Technically, this is doable. The advantage of using OCSP stapling to revoke HPKP pins is that pin revocation information can be reliably delivered to end users. On the other hand, unlike with on-demand OCSP (which is invoked by user agents only when they have pins to break), stapled OCSP responses for pin revocation would need to be delivered to all users all the time, until the earlier pinning configuration expires (usually one or two weeks, but up to two months). This would increase the size and thus slow down every full TLS handshake.
Malicious Revocation Attack Vector
Of more interest is the potential new attack vector in the form of unauthorised certificate revocation. There is no doubt that HPKPbis is technically weaker in this respect. There are two scenarios:
- A malicious CA could revoke your certificate to break the HPKP pins. An outright revocation of an active certificate is likely to break things, making it highly noticeable. As an improvement, a malicious and resourceful CA could selectively respond with “revoked” certificate status only to those who are under attack. (Revocation transparency may help here in the long run, if it’s implemented.)
- A CA could also be convinced to revoke your certificate using a social engineering attack. This attack is less interesting, because there is no stealth; it’s likely to be very easy to detect.
Outright unauthorised revocation is a clumsy attack that can technically break HPKP but at great cost. Even in absence of significant breakage (unlikely), the attack can be easily detected with continuous monitoring of certificate status.
Stealthy revocations are of more interest, because they don’t break anything and can’t be detected. They would be potentially very expensive because they can be carried out only in cooperation with the CA who issued the certificates.

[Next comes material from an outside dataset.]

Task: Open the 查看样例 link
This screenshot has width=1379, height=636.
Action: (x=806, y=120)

Both types of attacks can be largely mitigated by using multiple CAs (possibly in different legal jurisdictions) and fully-activated pins. Additionally, most organisations don’t need to defend against this type of attack when it’s carried out by government agencies in their own countries. Thus, a simpler and effective mitigation approach could be a strong relationship with a competent CA. Organisations are already used to dealing with this type of risk, for example to protect their domain names.
HPKPbis extends HPKP with addition of a pin revocation mechanism. The resulting public pinning approach has weaker security properties, but compensates for that by substantially improved usability and substantially reduced damage potential.

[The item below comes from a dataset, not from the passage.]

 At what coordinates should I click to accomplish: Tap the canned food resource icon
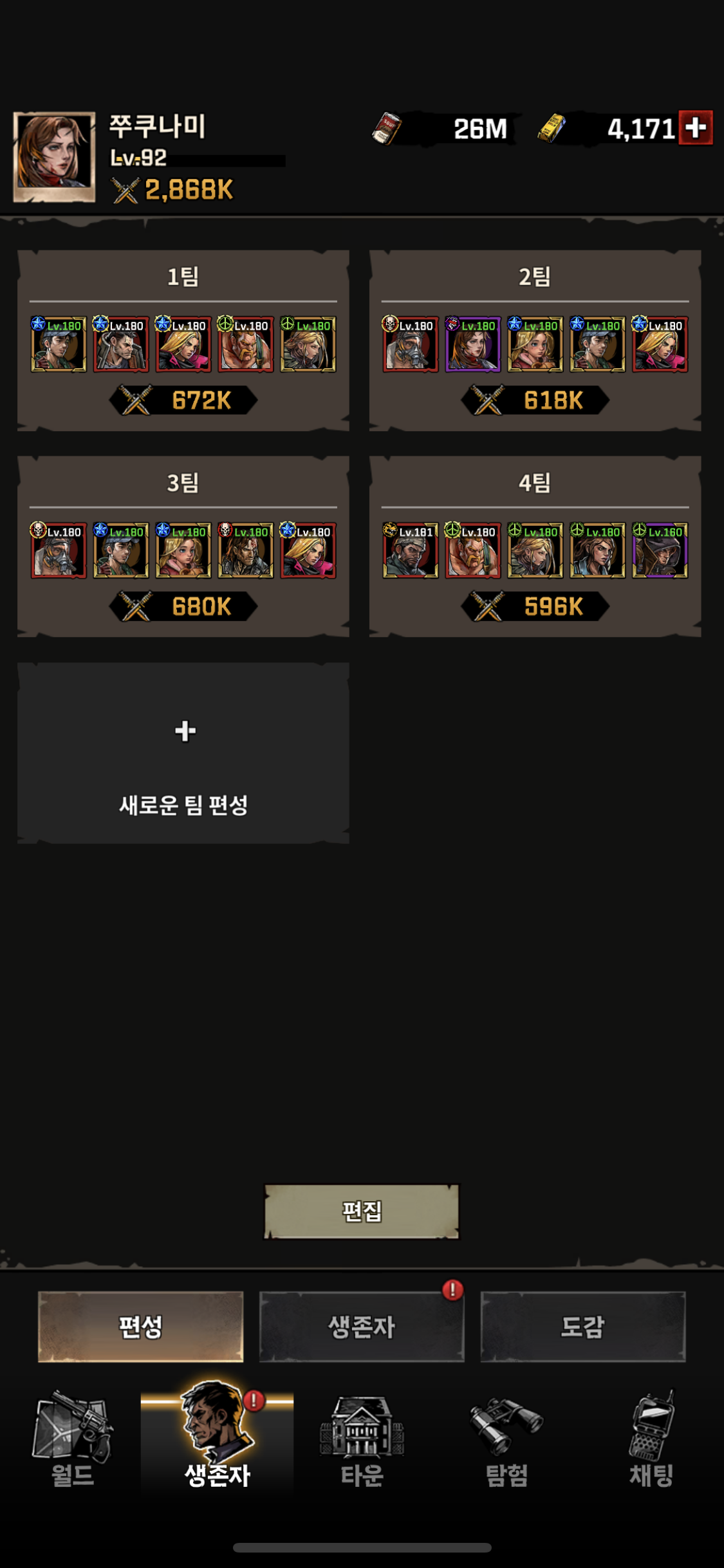coord(387,128)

- HPKPbis represents a significant improvement for those who are planning to deploy public key pinning or have it already deployed. They would appreciate the addition of the pin revocation mechanism to help them recover in emergency.

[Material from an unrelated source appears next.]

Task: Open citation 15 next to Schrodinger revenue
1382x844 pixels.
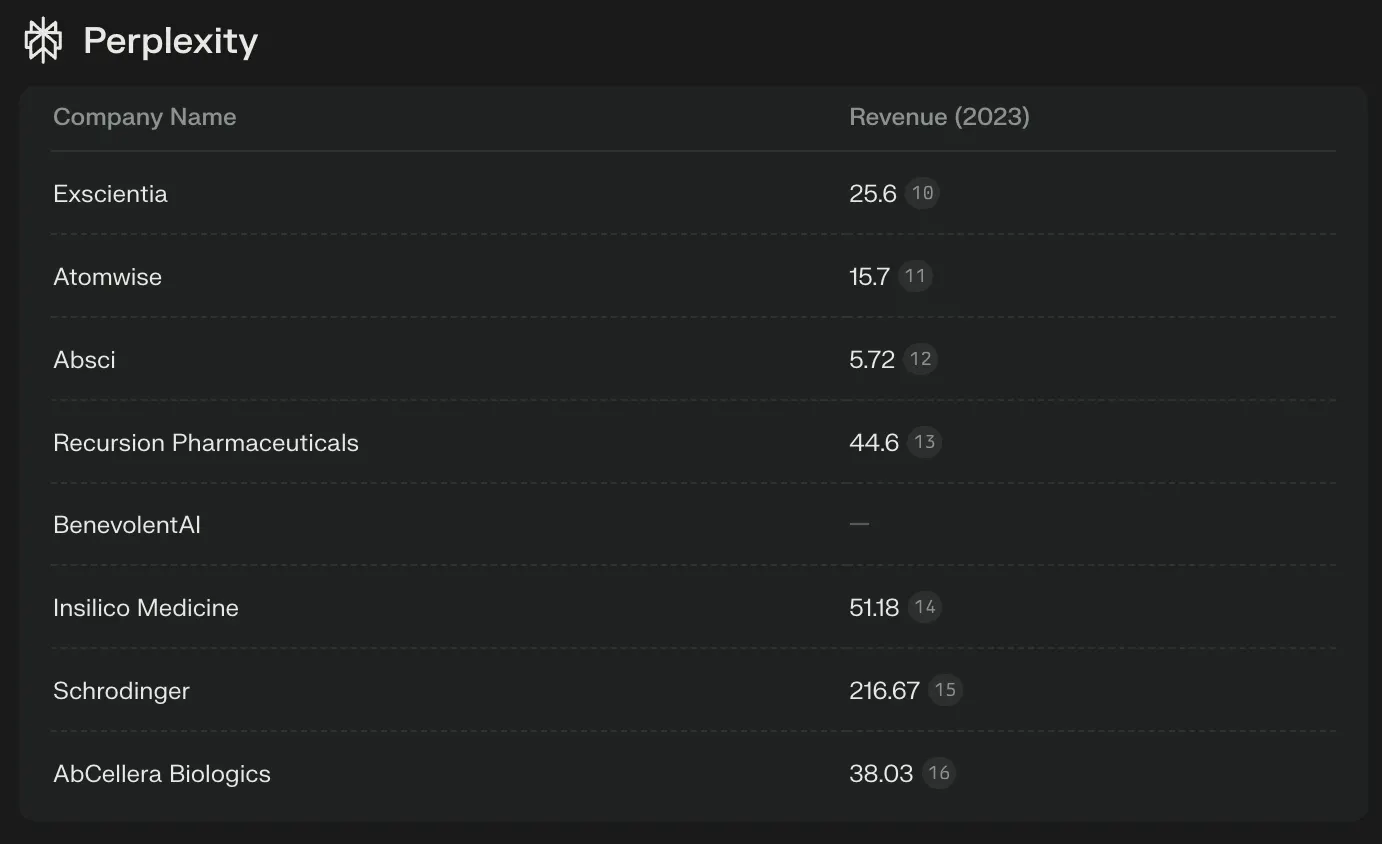Action: pos(945,690)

- On the other side of the spectrum we have those who don’t want to use pinning, but are perhaps worried that it can be used against them maliciously, for example after DNS hijacking. This group will be happier knowing there is a recovery mechanism.
- Browser vendors—if they don’t ditch HPKP altogether—may like the idea of a less-dangerous pinning mechanism. We haven’t yet had cases of malicious pinning, but they are likely to take at least some blame for any downtime incurred in this way. They might also get a share of blame in high-profile self-inflicted pinning failures.
- Those who are currently not happy with HPKP are unlikely to embrace HPKPbis. For them it will probably be the case of too little, too late.
In the end, the fate of HPKP is in the hands of the browser vendors. Removing HPKP support is far easier than investing more effort into it, especially if their minds are already made up.
Thanks to Hanno Böck, Richard Barnes, and Ryan Sleevi for reading the early versions of this blog post, and for their useful feedback.